Third Party Debt Collection on Deck for BNPL

Given the tremendous growth in consumer base and available markets, an increase in volume for third party debt collectors is expected. Understanding who and what is being reported to the credit reporting agencies may give them an advantage.

If BNPL providers report to the credit reporting agencies, then credit score impact could be used as leverage to collect debt. Either way, collectors will have to be just as creative as the BNPL companies in product offerings.

Collectors should be prepared to implement the same approaches as the BNPL providers by creating a frictionless approach to collecting. Also, we believe collectors should consider employing user experience expertise to build creative, technology-based solutions for paying debt.

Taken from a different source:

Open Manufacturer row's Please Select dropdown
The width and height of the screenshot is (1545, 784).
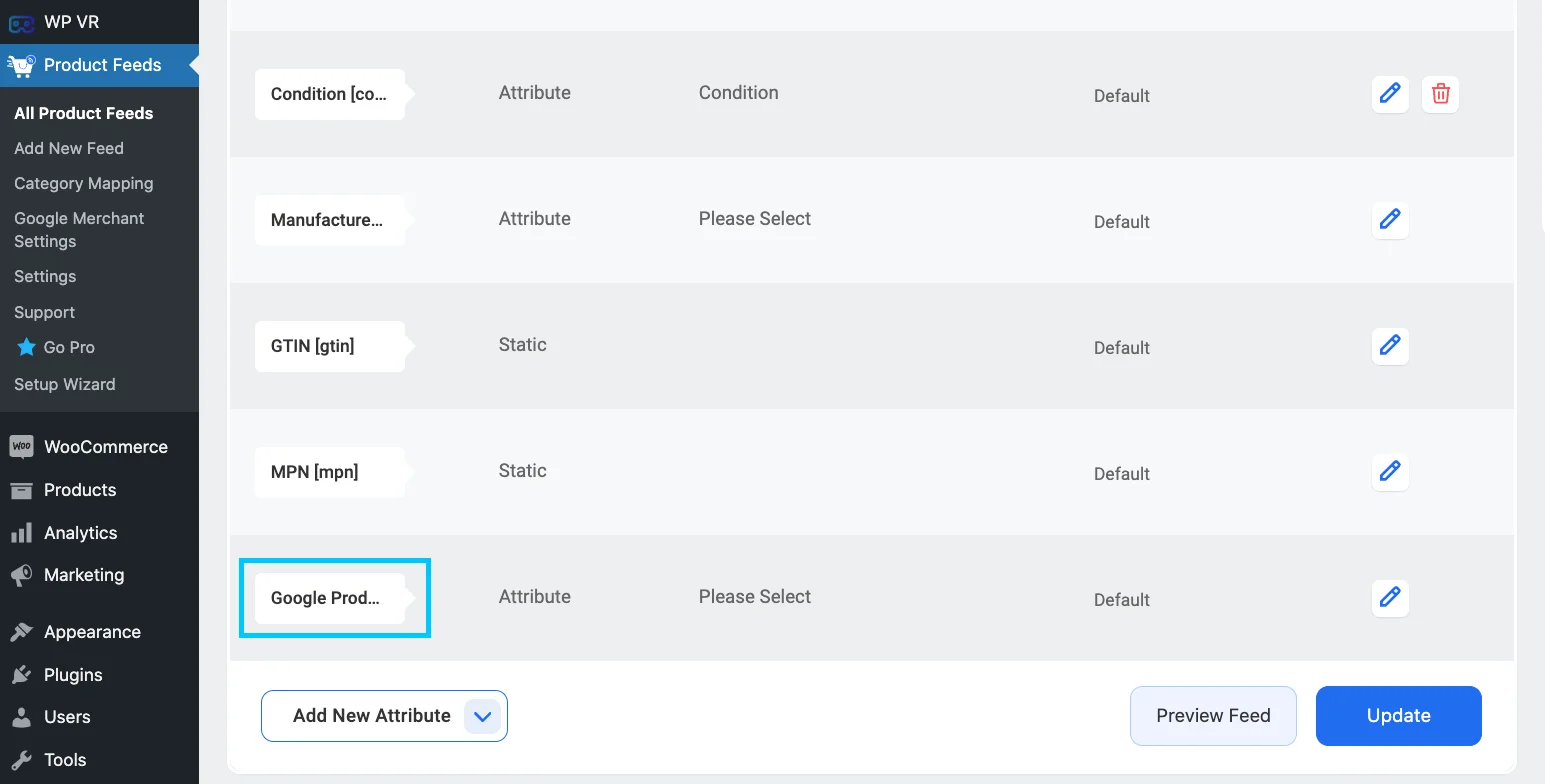pos(755,219)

These solutions could cover payment terms and consolidation strategies. More importantly, collectors should look at a solution that is an easy-to-use and accessible place to manage payments from any type of device the consumer uses. Making it easy to pay may be the differentiator for the collector.

Keep Watch on the Activities Swirling Around BNPL

So, what was old is new again with various flavors of BNPL and a host of new challenges. Given the accelerated growth of BNPL, this payment type is here to stay. We will be closely watching—and planning for—new rounds of regulations, changes in credit reporting, continued product evolution and challenges in collections.


John Sanders is the CEO and Managing Partner of Bridgeforce. As CEO and a long-time industry leader, John is familiar with all aspects of the financial industry—and brings deep knowledge on topics from underwriting to digital implementations, technology transformation, digital fintech, business optimization, and investment strategies.

Melissa Peirano is the Senior Program Manager at Bridgeforce. With over 20 years’ experience in the payments sector, Melissa held operational leadership, strategic planning and execution, as well as P&L responsibility roles at a number of industry leading organizations, including Global Payments Inc./Heartland Payment Systems.